Lieutenant Baker wrote the following about Chicken's conduct in a despatch to Captain Gordon, Field Adjutant, Lieutenant Colonel Turner's Field Force:

Mr. G. B. Chicken, Master, Indian Navy, of the Dehree Naval Brigade, and Lieutenant and Adjutant Nolan, of the 2nd Bengal Police Battalion, both Volunteers, doing duty with my troop, rendered me the greatest assistance and service. The former Officer, who, I regret to say, was most severely wounded, performed a very gallant act, in charging into the jungle, and attacking a body of some 20 Sepoys, who were preparing to rally and open fire upon the now scattered pursuers. Surrounded on all sides, but fighting desperately, he would have been cut to pieces, had not Lance Duffadar Kala Khan, Duffadar Ukber Khan, and Trooper Shabaz Khan, of the 1st Bengal Police Cavalry, with Trooper Dhull Sing, of the 3rd Seikh Irregular Cavalry, dashed into the crowd to his rescue, and routed it after killing several of the enemy.

A note was attached from Captain Rattray, commanding officer of the Bengal Military Police Battalion that included the following:

It is also my pleasing duty to bring forward the name of George Bell Chicken, Master, Indian Navy. This officer volunteered for service with my corps when it started from Dehree, with a determination as he expressed it, to win his medal, and nobly has he earned it; he, as Lieutenant Baker writes, charged into the middle of a considerable number of the enemy, and he succeeded in killing five before he was cut down himself. I consider this officer as well worthy the consideration of Government.
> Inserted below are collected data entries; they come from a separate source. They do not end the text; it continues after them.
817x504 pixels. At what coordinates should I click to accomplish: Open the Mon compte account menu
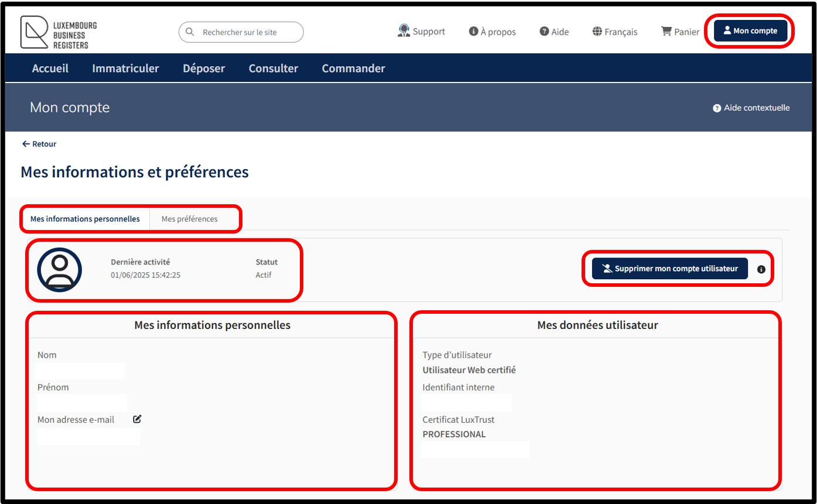click(750, 31)
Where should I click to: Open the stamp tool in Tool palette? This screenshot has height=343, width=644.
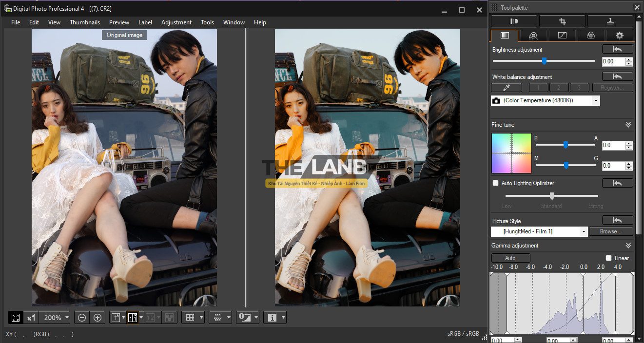610,21
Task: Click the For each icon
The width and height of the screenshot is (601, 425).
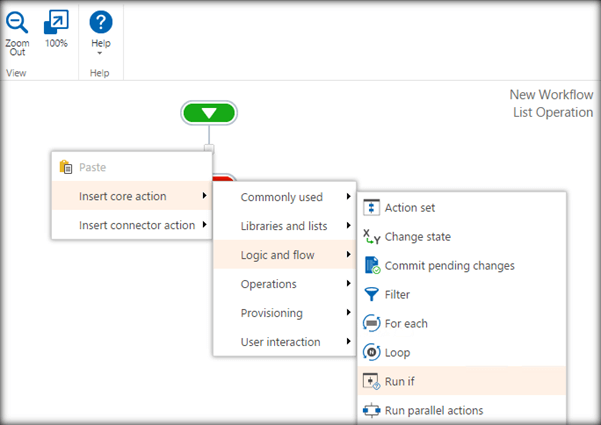Action: click(371, 324)
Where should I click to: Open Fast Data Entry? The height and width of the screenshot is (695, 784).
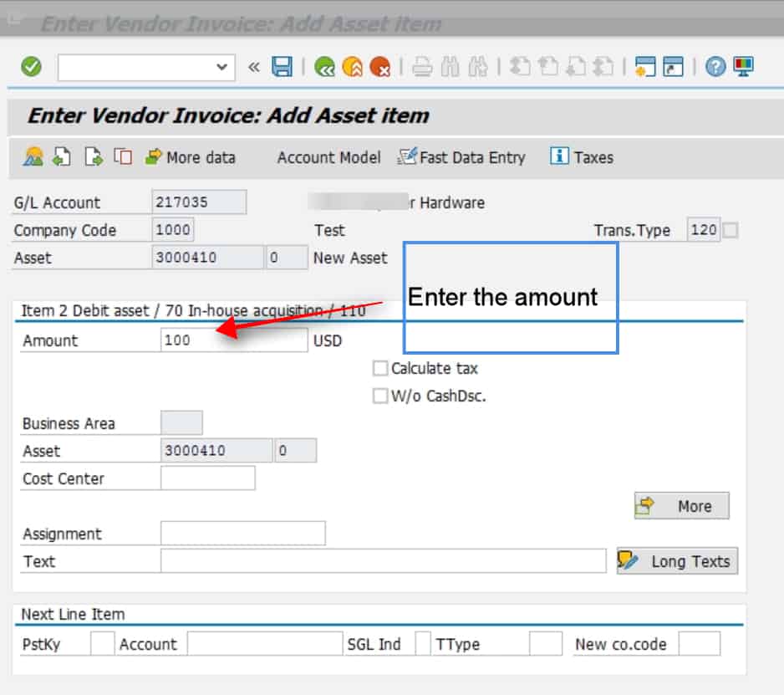coord(461,157)
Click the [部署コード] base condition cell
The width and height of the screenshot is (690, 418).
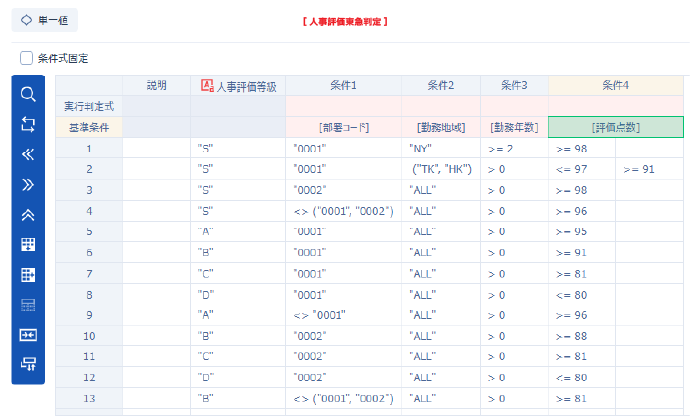(343, 127)
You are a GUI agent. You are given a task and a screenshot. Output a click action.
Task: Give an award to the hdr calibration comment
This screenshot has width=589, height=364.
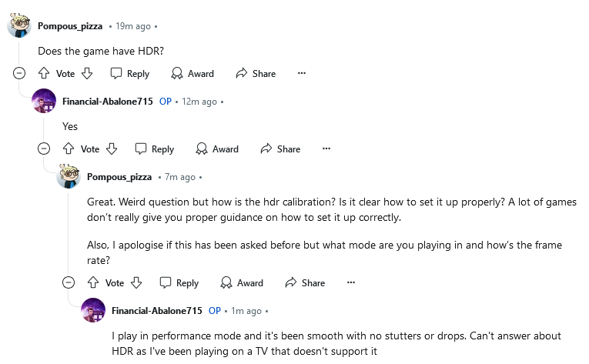pyautogui.click(x=242, y=282)
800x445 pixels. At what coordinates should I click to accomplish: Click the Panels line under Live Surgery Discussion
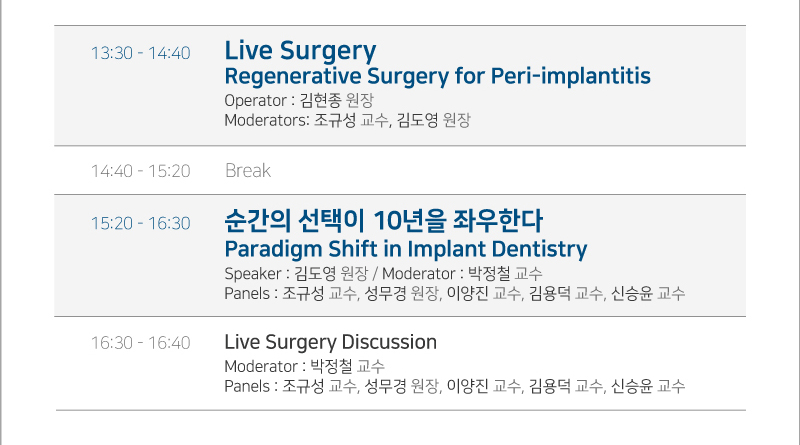coord(455,386)
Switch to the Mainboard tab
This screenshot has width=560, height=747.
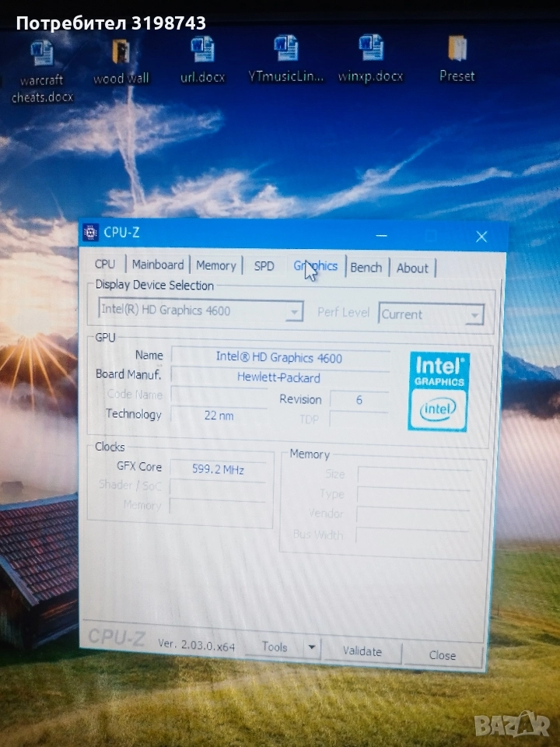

This note was forwarded to Lieutenant-Colonel W. W. Turner, Commander of the Troops on the Grand Trunk Road, who attached the following about Mr. Chicken:

I beg most respectfully and warmly to request, that the Brigadier-General will be pleased to bring to the notice of his Excellency the Commander-in-Chief, the judgement and gallantry of Lieutenant Baker, who on all former occasions has shown a marked zeal and intelligence, and the officers named by him, particularly Mr. Chicken, Master, Indian Naval Brigade, who was severely wounded.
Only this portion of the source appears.